What you need to do »
Please return every line in the entries below with the word "pixel" in it.

Segment Start: Materials provided

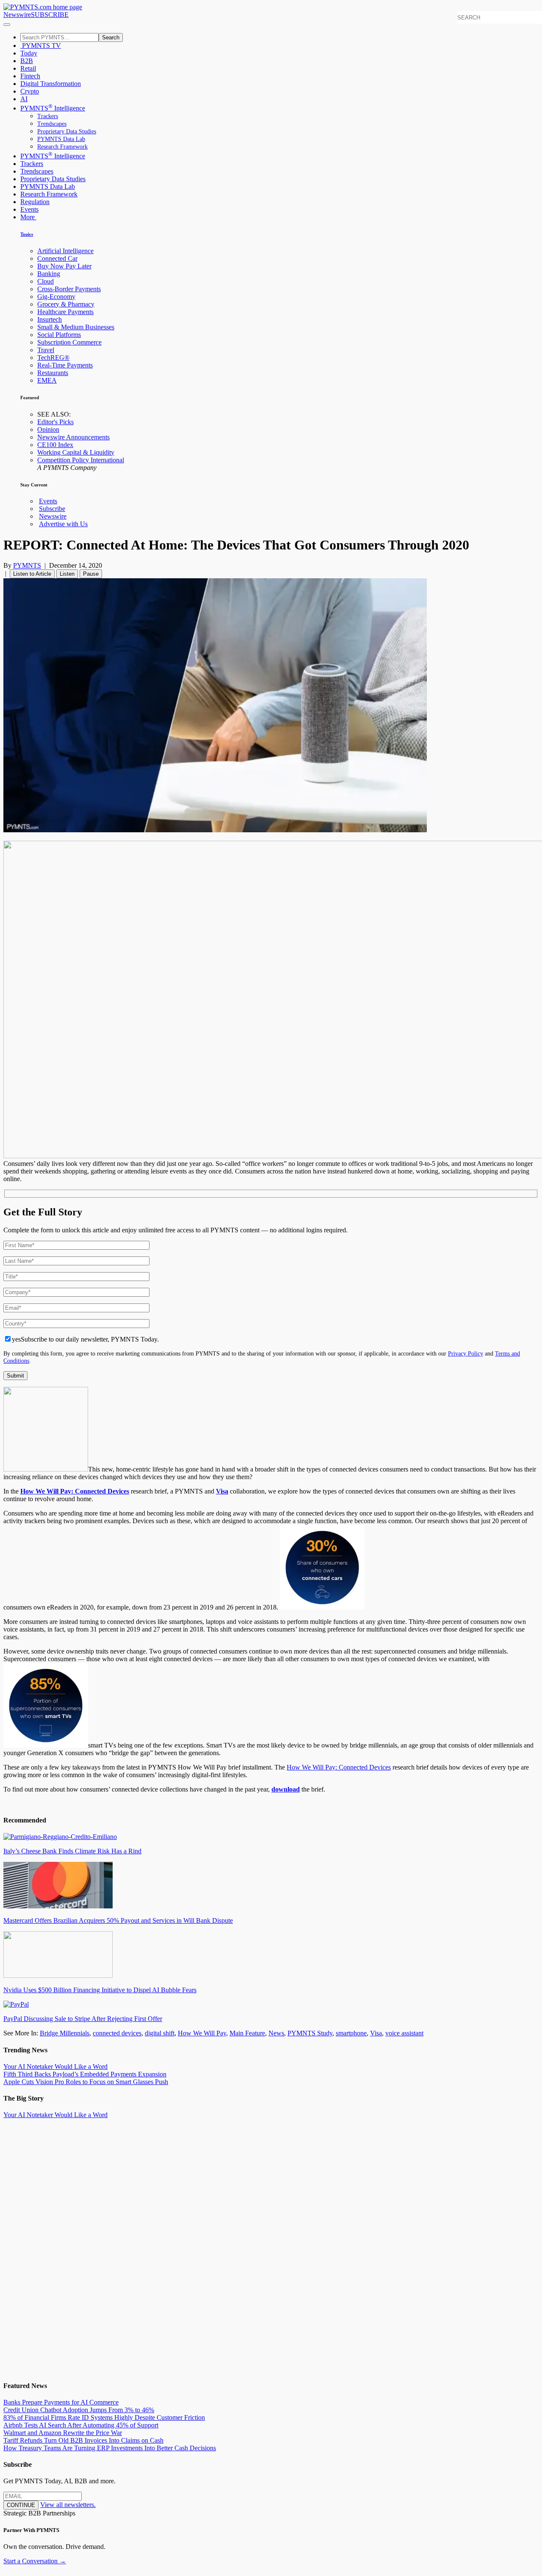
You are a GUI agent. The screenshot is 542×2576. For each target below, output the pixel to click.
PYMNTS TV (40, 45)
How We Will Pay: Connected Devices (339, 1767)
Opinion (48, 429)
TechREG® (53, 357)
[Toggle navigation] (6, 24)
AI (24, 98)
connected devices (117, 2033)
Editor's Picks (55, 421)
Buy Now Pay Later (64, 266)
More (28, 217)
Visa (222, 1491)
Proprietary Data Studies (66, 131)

Segment End: Materials provided
Segment Start: Materials provided

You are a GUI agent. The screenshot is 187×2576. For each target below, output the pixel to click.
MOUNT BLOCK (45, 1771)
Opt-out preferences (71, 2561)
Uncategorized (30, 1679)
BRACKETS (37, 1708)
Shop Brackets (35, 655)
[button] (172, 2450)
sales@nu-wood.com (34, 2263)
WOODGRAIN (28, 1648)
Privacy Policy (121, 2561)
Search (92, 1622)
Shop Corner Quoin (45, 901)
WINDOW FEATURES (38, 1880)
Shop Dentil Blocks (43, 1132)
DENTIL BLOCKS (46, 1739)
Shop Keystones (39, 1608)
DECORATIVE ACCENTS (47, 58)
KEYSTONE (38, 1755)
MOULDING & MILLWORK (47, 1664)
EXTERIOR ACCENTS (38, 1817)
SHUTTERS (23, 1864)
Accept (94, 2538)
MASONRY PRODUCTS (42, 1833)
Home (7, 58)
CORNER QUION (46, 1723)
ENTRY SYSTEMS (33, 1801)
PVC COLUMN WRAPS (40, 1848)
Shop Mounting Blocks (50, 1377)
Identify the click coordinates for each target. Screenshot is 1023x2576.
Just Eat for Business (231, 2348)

Segment End: Materials provided

Response to this task »
You are a GUI agent. The screenshot is 542×2576. For each target below, output the pixel to click.
You are a GUI agent. The screenshot is 187×2576. For each target below, output the pixel to click.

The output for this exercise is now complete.